High School Programming Competition
Friday, May 3, 2002
The directories below contain all of the solutions actually produced by students "under fire" during this competition. Future competitors might find it instructive to examine these. The directories are ordered in the following way: first, alphabetically by programming language; second, if more than one school used the same programming language, then alphabetically by school.
There is a .zip file in each of the directories that contain
more than one program. In each case the file is called
all.zip, and contains
all of the source code files in that particular directory.
Experience shows that when you click on a file with a
.bas or .java extension your browser may want to do something
with the file other than simply displaying it. (Or, at least
Internet Explorer may behave this way.) If this happens, the best
thing to do is download the .zip file and use WinZip to decompress all
the files at once to your local hard drive, then look at them there.
The top team used Java, while the next three teams in rank used C++. Students should not necessarily draw any conclusions from this, since of course all programming languages are "equally powerful", and though some are better than others at certain tasks, for the problems on the competition the distinctions are not relevant. Keep in mind that these student solutions should not (necessarily) be regarded as models of excellent programming structure and style, since they were produced very quickly, in the heat of battle so to speak, and you would therefore not expect them to be as well-formatted and fine-tuned as programs produced with greater deliberation. That having been said, some of the code is really quite excellent.
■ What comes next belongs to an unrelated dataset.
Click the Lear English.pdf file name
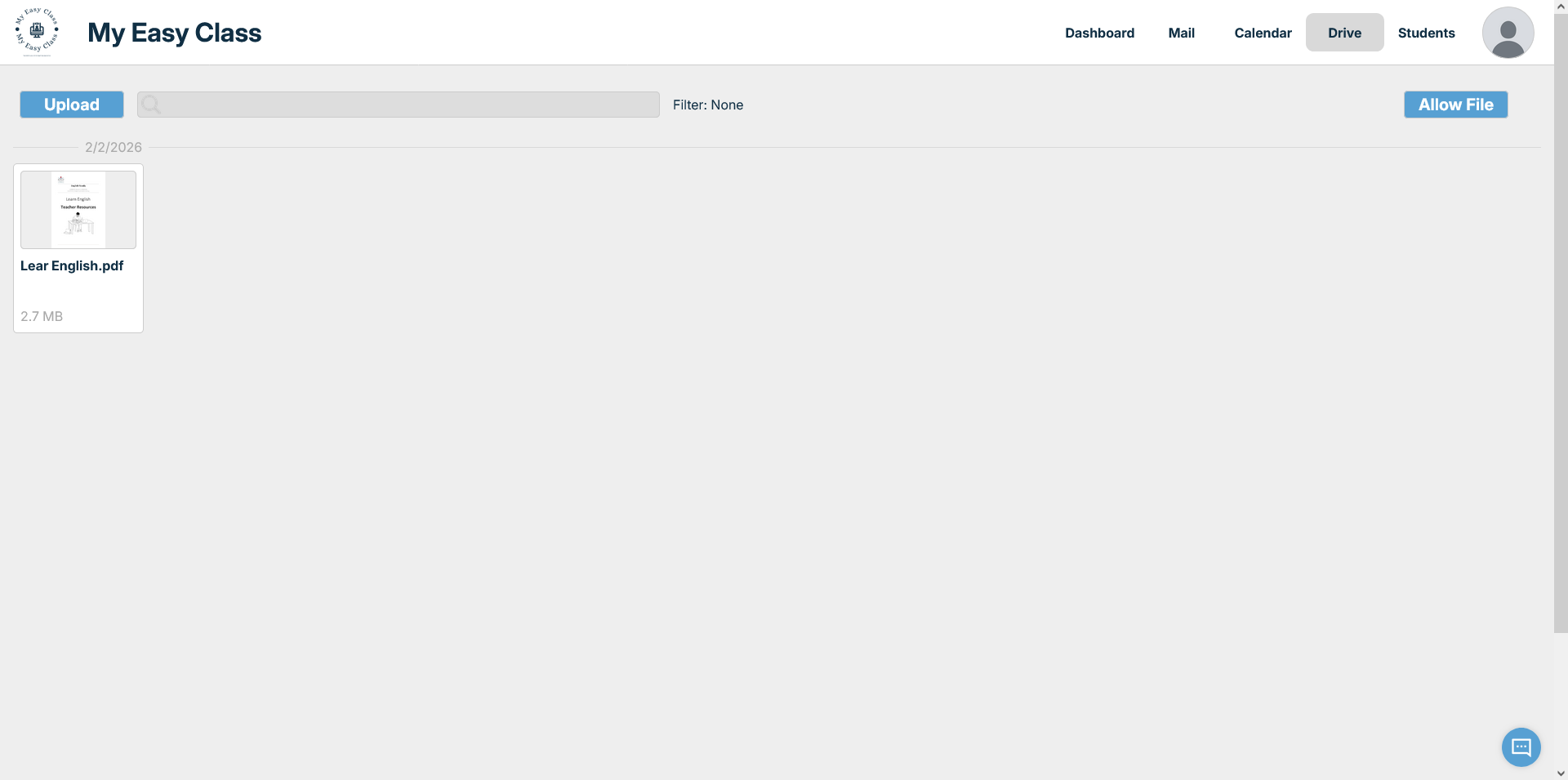The width and height of the screenshot is (1568, 780). [72, 265]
A brief description of the contents of each directory follows.
The problem descriptions themselves may be obtained from the
problems.txt file in the directory containing
our own C++ solutions.
- BASIC_CPAllen contains two solutions written in BASIC by the team of James Bucknam and Blair Young from Charles P. Allen High School.
- CPP_AuburnDrive contains four solutions written in C++ by the fourth place "team" which consisted of Chris Adams of Auburn Drive High School, all by himself!
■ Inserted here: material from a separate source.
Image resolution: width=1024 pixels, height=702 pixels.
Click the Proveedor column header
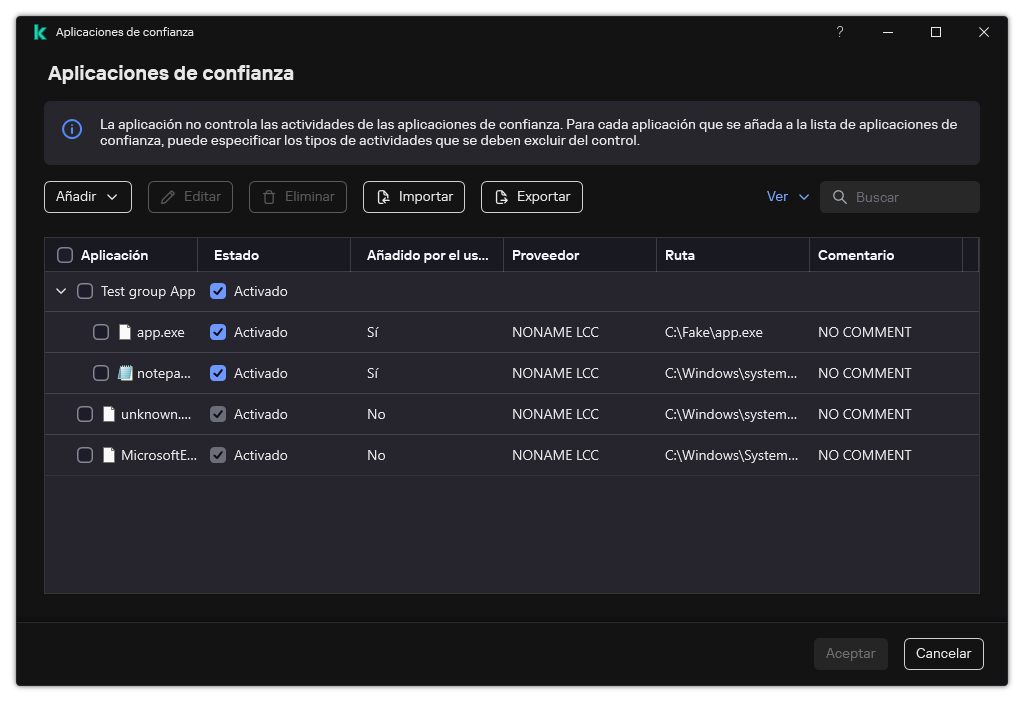point(546,254)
- CPP_CobequidEC1 contains four solutions written in C++ by the first of two teams from Cobequid Educational Centre to finish in the top ten, Tony Alexander and Daniel Andrews.
- CPP_CobequidEC2 contains one solution written in C++ by the second of two teams from Cobequid Educational Centre to finish in the top ten, Matthew Whiston and Jon Matheson.
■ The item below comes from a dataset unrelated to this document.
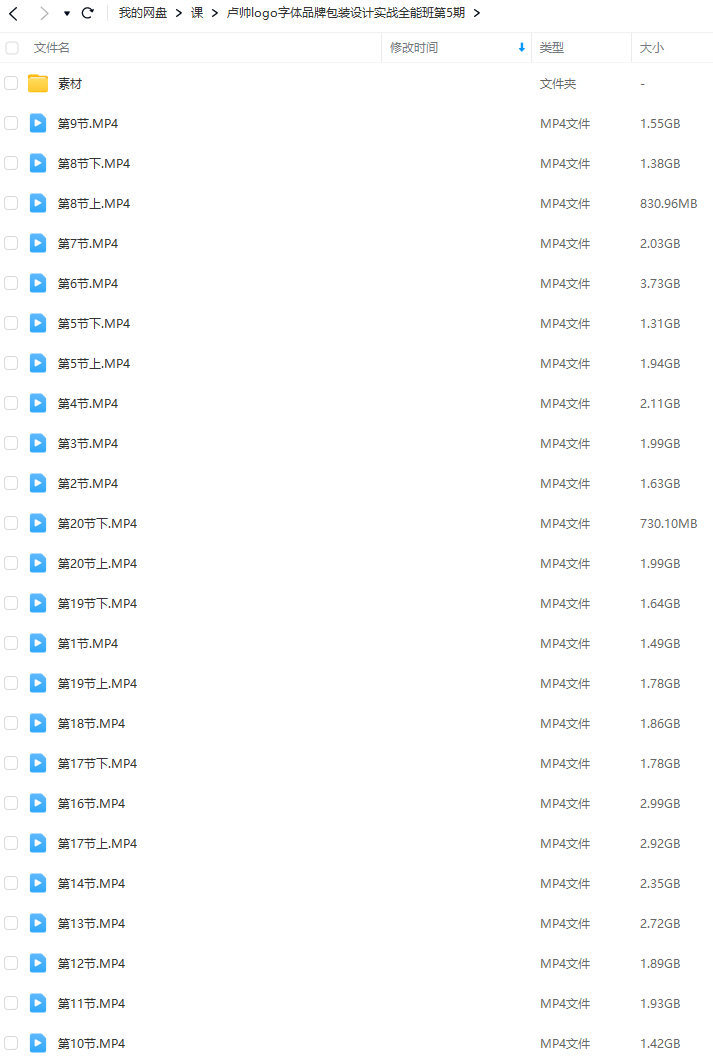Screen dimensions: 713x1060
Task: Click the refresh icon in the navigation bar
Action: click(x=88, y=13)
- CPP_DrumlinHeights contains a full set of seven solutions written in C++ by the second place team of Stuart Crosby and Justin Hurlbert from Drumlin Heights Consolidated School.
- CPP_Horton contains six solutions written in C++ by the third place team of Chris Kistner and Nick Miller from Horton High School.
- CPP_SydneyAcademy contains three solutions written in C++ by the team of Stephen Jackson and Michael Corning from Sydney Academy.
- Java_SaintPats contains a full set of seven solutions written in Java by the first place team of Micah McCurdy and Jason Rogers from Saint Patrick's High School. Your browser may try to fire up some kind of Java interpreter or other program to deal with the file if you click on one of the source code files. If this happens, the best thing to do is download the .zip file and use WinZip to decompress all the files at once to your local hard drive, then look at them there.
- Pascal_Sackville contains three solutions written in Pascal by the team of Matthew Webb and Borden Scott from Sackville High School.
- Pascal_SirJohnA contains one solution written in Pascal by the team of Tim O'Malley and Troy Wilkie from Sir John A. MacDonald High School.